Historically, Onepu was also the name of the surrounding district, including the site of the present town of Kawerau.

Onepu is within the rohe (tribal area) of the Ngāti Tūwharetoa iwi. The Hahuru Marae and meeting house, located west of Onepu, is a tribal meeting place for the hapū of Ngāti Peehi, Ngāti Poutomuri and Te Aotahi. It is named after the mother of Tūwharetoa, the eponymous ancestor of the iwi.

==Demographics==
Onepu Spring statistical area, which includes Onepu, covers 98.95 km2 and had an estimated population of as of with a population density of people per km^{2}.

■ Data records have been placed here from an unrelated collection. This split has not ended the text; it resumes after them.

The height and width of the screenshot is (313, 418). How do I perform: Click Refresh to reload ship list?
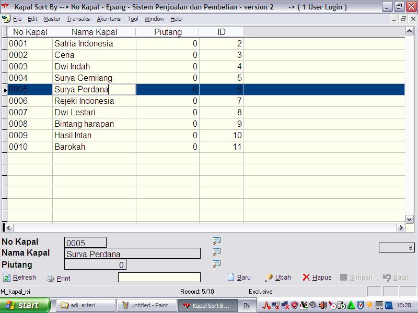tap(20, 278)
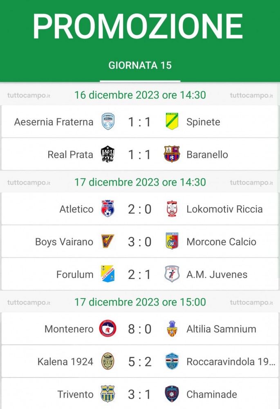Open the Montenero 8:0 match result
Viewport: 280px width, 409px height.
[140, 329]
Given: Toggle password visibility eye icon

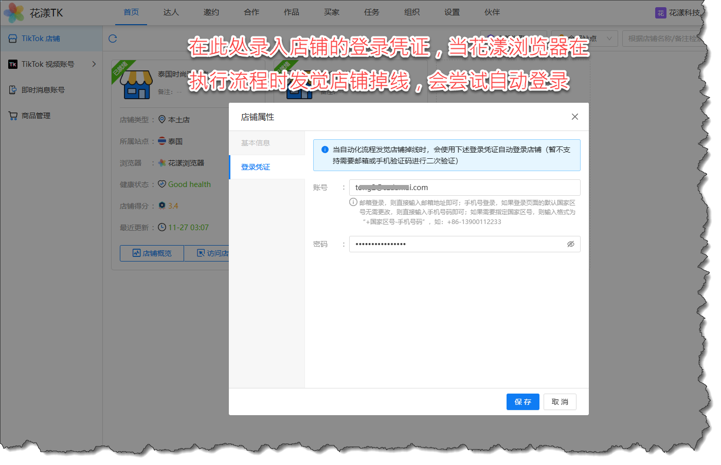Looking at the screenshot, I should [570, 244].
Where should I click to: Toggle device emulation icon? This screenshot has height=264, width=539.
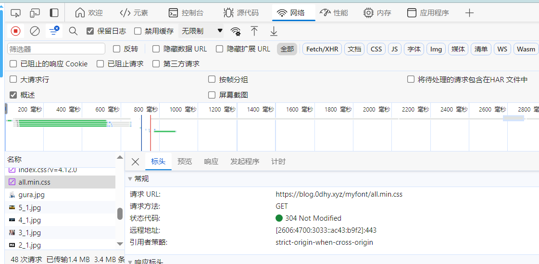tap(35, 13)
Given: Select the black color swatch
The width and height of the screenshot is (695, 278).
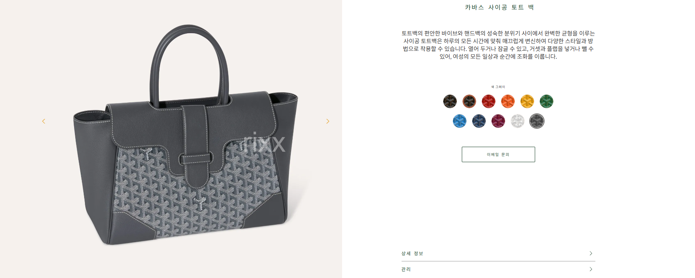Looking at the screenshot, I should pyautogui.click(x=450, y=101).
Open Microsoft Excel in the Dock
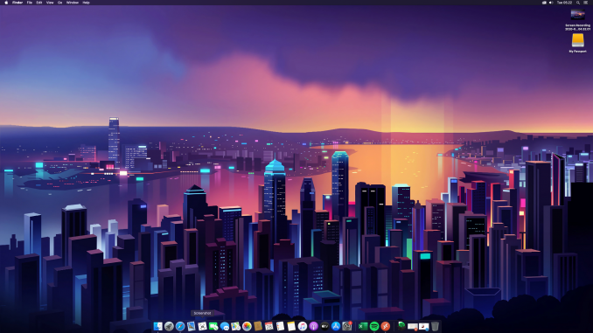 pyautogui.click(x=363, y=326)
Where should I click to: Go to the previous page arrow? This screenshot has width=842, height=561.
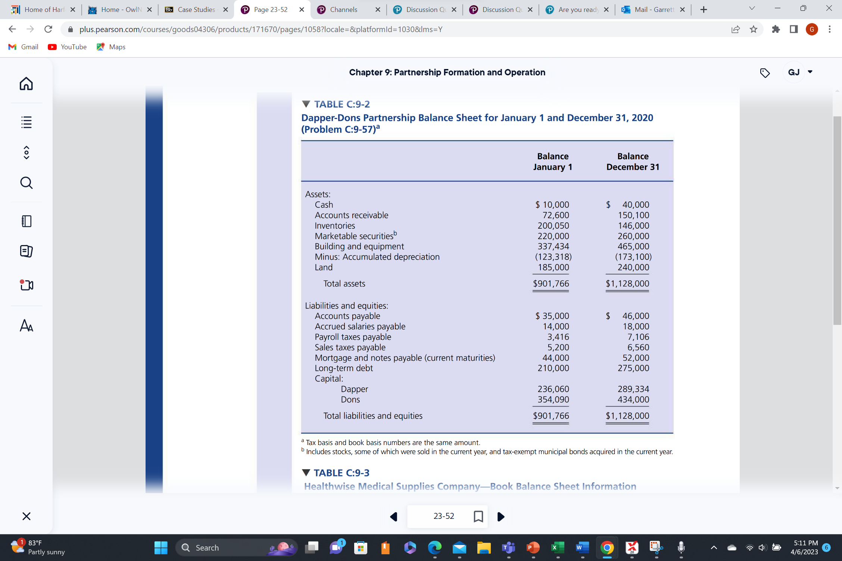coord(394,517)
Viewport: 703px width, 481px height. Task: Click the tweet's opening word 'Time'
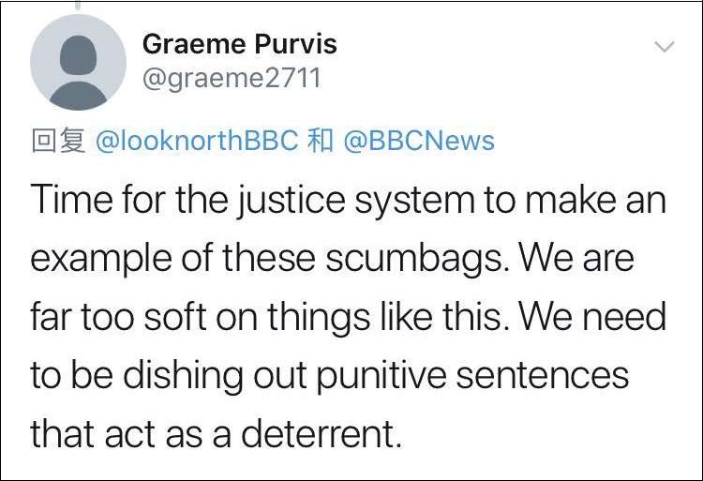coord(68,200)
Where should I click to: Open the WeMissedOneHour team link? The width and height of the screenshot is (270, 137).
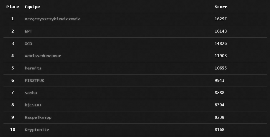pyautogui.click(x=43, y=56)
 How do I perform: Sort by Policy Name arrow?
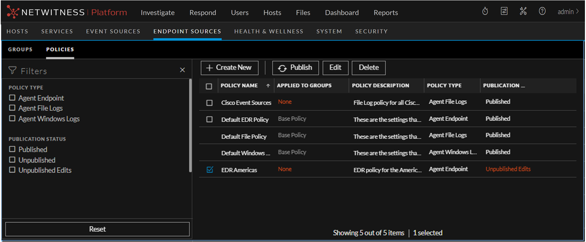(268, 86)

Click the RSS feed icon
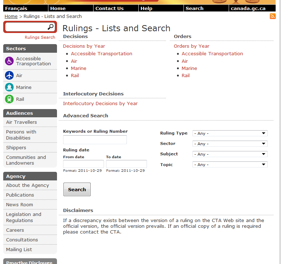[x=273, y=17]
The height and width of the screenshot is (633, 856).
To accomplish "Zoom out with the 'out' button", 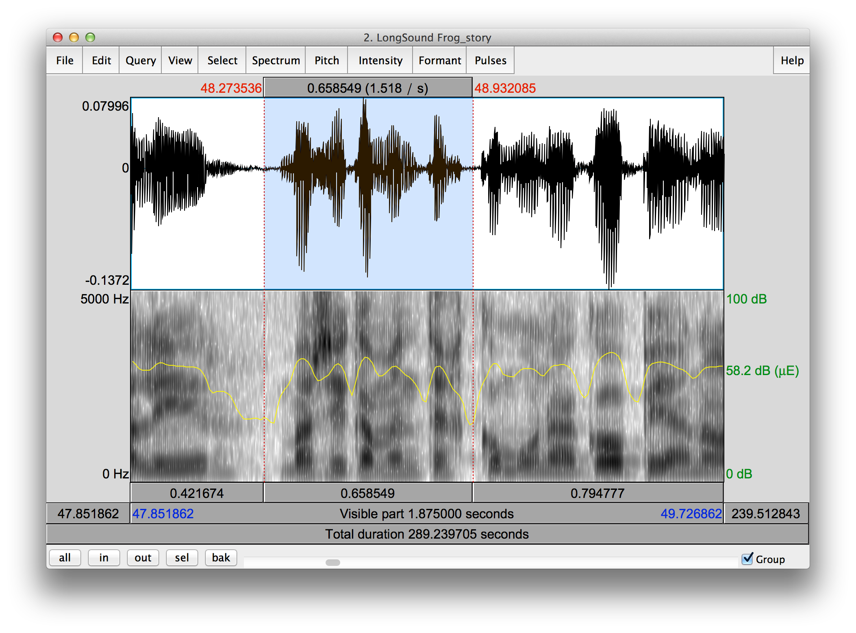I will 143,557.
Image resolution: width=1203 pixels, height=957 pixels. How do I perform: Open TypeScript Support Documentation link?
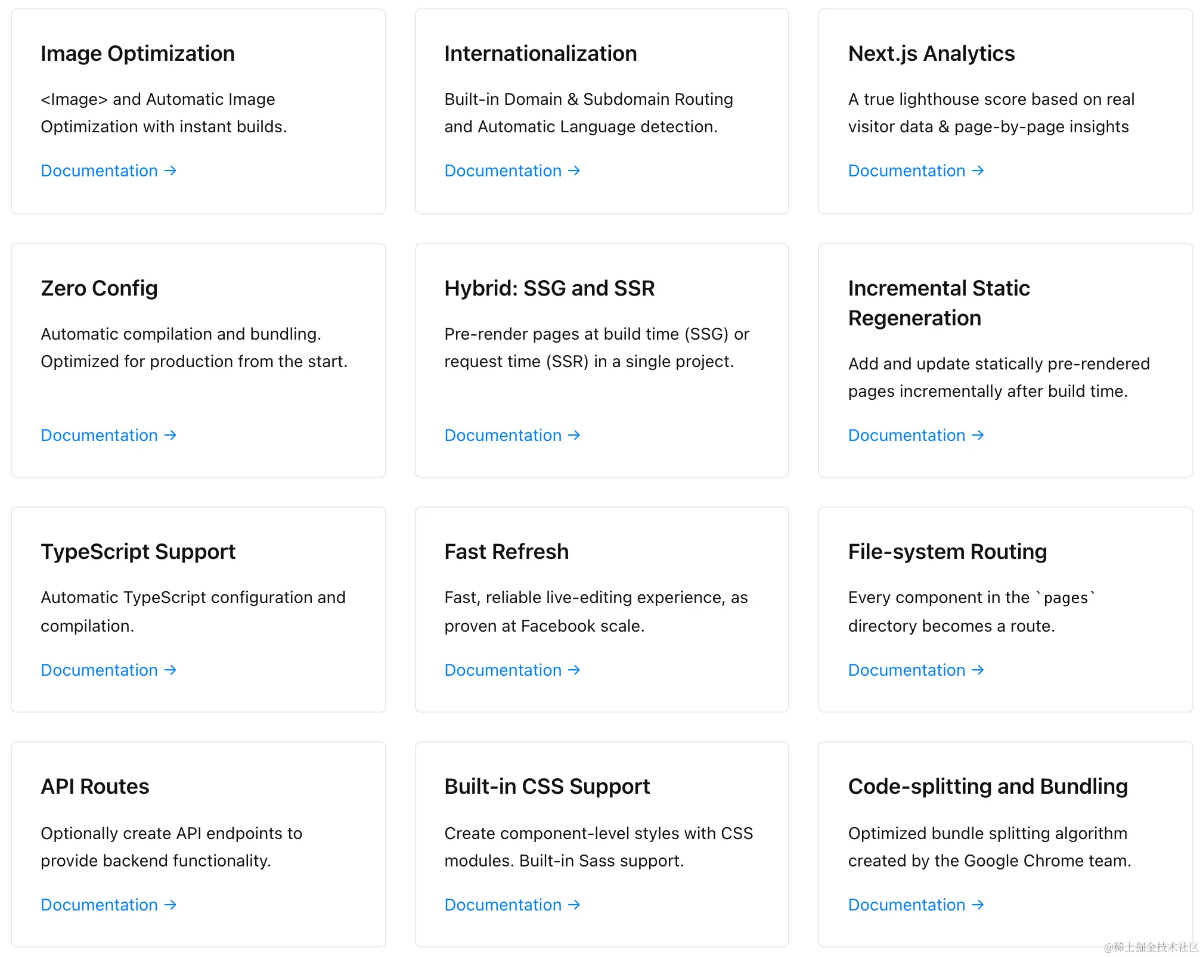[100, 670]
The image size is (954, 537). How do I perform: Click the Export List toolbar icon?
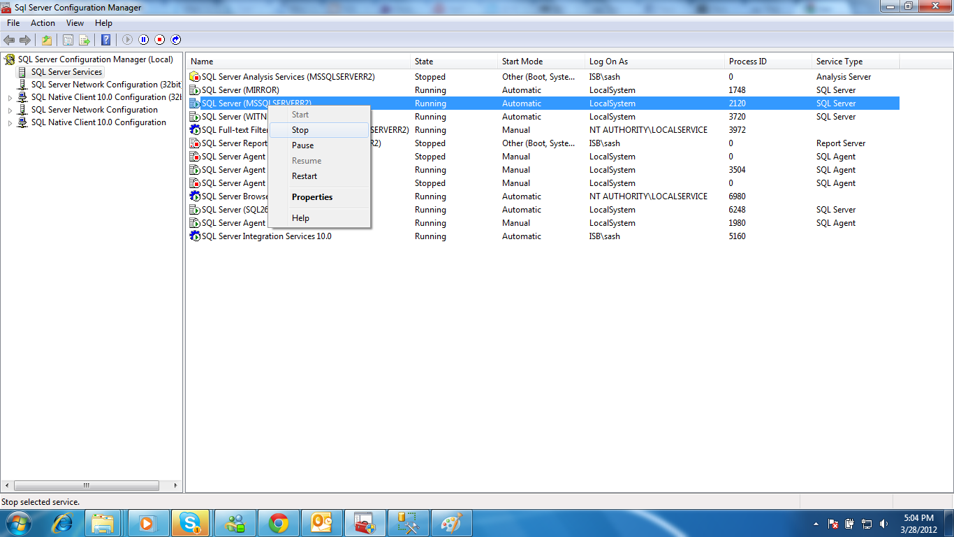[85, 40]
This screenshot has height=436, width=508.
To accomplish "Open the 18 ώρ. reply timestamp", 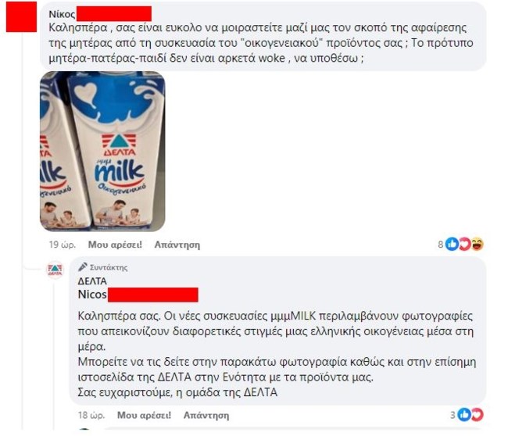I will coord(91,415).
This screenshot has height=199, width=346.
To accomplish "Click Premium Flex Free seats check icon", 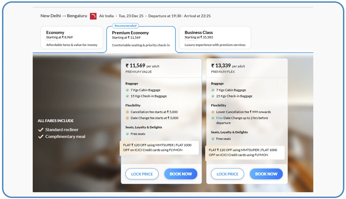I will click(213, 139).
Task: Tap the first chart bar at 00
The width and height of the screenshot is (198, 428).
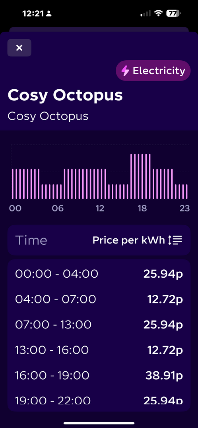Action: [x=13, y=184]
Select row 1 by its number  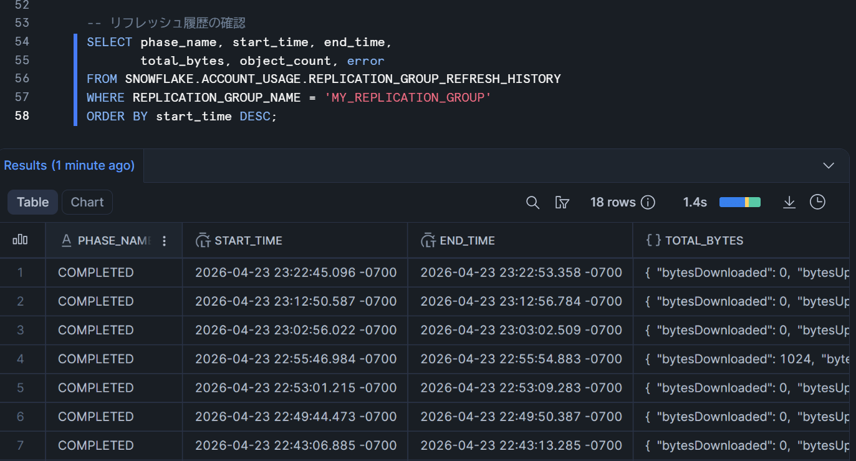[21, 273]
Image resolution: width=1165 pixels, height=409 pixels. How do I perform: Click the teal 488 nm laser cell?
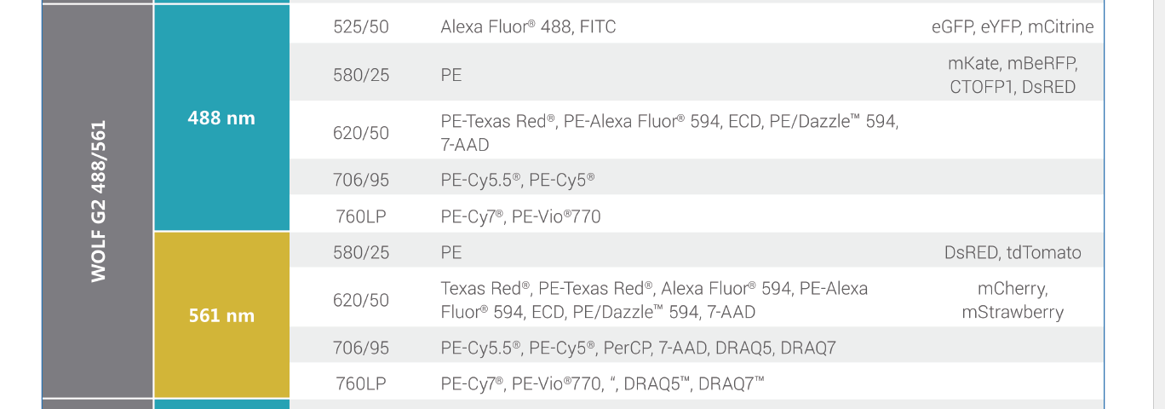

Onepu Spring had a population of 1,293 in the 2023 New Zealand census, an increase of 72 people (5.9%) since the 2018 census, and an increase of 207 people (19.1%) since the 2013 census. There were 648 males, 645 females, and 3 people of other genders in 423 dwellings. 1.9% of people identified as LGBTIQ+. The median age was 43.2 years (compared with 38.1 years nationally). There were 267 people (20.6%) aged under 15 years, 174 (13.5%) aged 15 to 29, 633 (49.0%) aged 30 to 64, and 219 (16.9%) aged 65 or older.

People could identify as more than one ethnicity. The results were 68.9% European (Pākehā); 44.3% Māori; 3.5% Pasifika; 3.5% Asian; 0.7% Middle Eastern, Latin American and African New Zealanders (MELAA); and 3.2% other, which includes people giving their ethnicity as "New Zealander". English was spoken by 97.2%, Māori by 13.0%, Samoan by 0.2%, and other languages by 4.2%. No language could be spoken by 1.6% (e.g. too young to talk). New Zealand Sign Language was known by 0.2%. The percentage of people born overseas was 12.5, compared with 28.8% nationally.

Religious affiliations were 25.8% Christian, 6.7% Māori religious beliefs, 0.7% New Age, and 1.6% other religions. People who answered that they had no religion were 57.3%, and 8.4% of people did not answer the census question.

Of those at least 15 years old, 153 (14.9%) people had a bachelor's or higher degree, 636 (62.0%) had a post-high school certificate or diploma, and 243 (23.7%) people exclusively held high school qualifications. The median income was $43,200, compared with $41,500 nationally. 144 people (14.0%) earned over $100,000 compared to 12.1% nationally. The employment status of those at least 15 was 549 (53.5%) full-time, 144 (14.0%) part-time, and 60 (5.8%) unemployed.